SpaceX Falcon 9 launch from Cape Canaveral

CAPE CANAVERAL — SpaceX had already proven it could launch cargo to the International Space Station.

On Tuesday, the company achieved another milestone when its upgraded Falcon 9 rocket deployed its first commercial communications satellite into an orbit high above Earth, 33 minutes after a beautiful twilight liftoff from Cape Canaveral Air Force Station.

It was the third attempt in nine days to launch the broadcasting satellite for Luxembourg-based SES, one of the world’s largest satellite operators, but ultimately it signaled SpaceX’s readiness to take on a $2.4 billion market dominated by international competitors.

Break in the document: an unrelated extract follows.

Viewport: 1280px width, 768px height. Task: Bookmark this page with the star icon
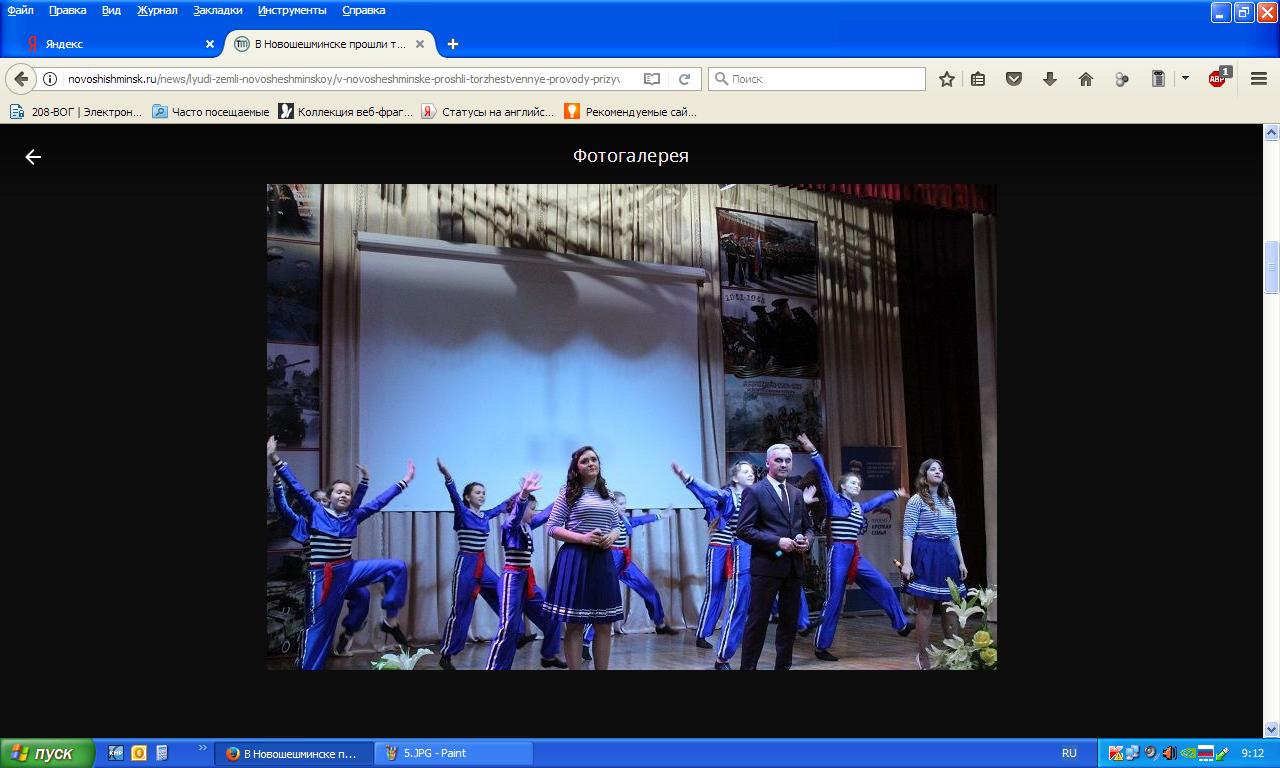pyautogui.click(x=946, y=79)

“The successful insertion of the SES-8 satellite confirms the upgraded Falcon 9 launch vehicle delivers to the industry’s highest performance standards,” SpaceX CEO Elon Musk said in a statement.

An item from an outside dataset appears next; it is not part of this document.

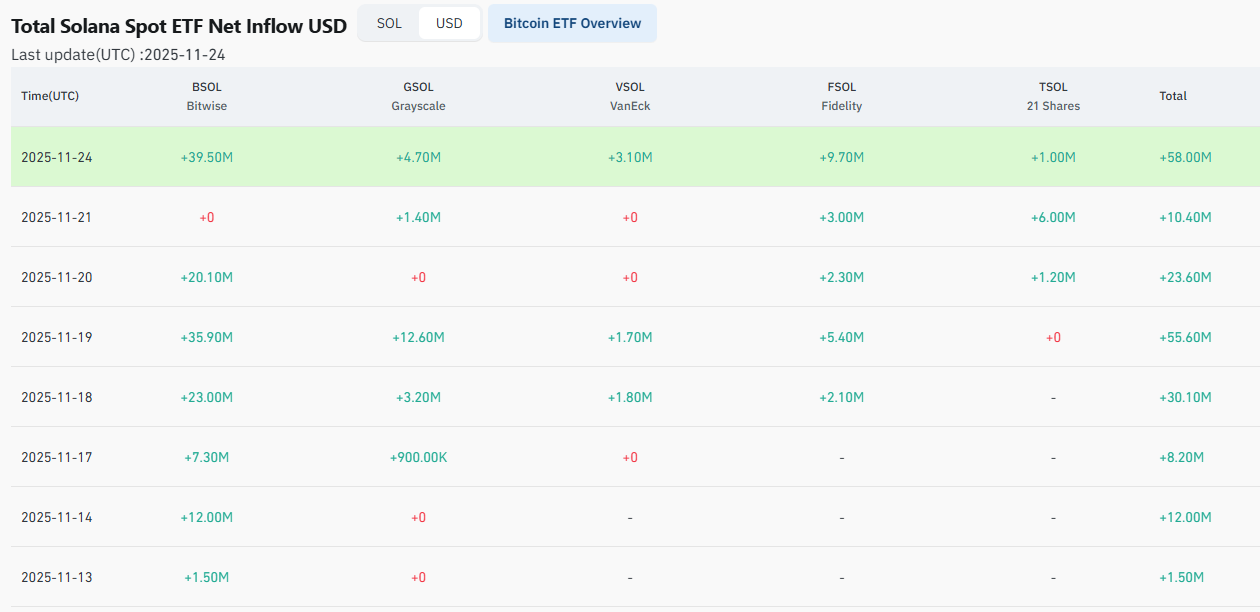Switch the currency toggle to SOL

tap(389, 23)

Earlier Tuesday, Musk had thanked SES for taking a chance on the Falcon 9, which had launched six times before but only once in its new configuration with more powerful engines and a 43-foot payload fairing.

About two-thirds of SpaceX’s 50 contracted launches are for commercial customers, but the Falcon 9 had not yet placed a large communications satellite more than 22,000 miles over the equator where many of them operate.

 

Martin Halliwell, the chief technology officer for SES, had said a successful mission would “shake the industry to its roots,” with other satellite operators and launch providers watching closely to see if SpaceX could deliver on its promise.

It did.

The 224-foot Falcon 9 rumbled off its Launch Complex 40 pad with 1.3 million pounds of thrust on time at 5:41 p.m.

Technical problems had stalled two attempts last week, after which SpaceX cleaned and replaced some parts of the rocket’s nine first-stage Merlin 1D engines.

As the rocket climbed into clear skies, fading sunlight illuminated its twisting exhaust plume in orange and white, and the rocket appeared to leave a wake high above the Atlantic.

Observers could see the booster and payload fairing fall away.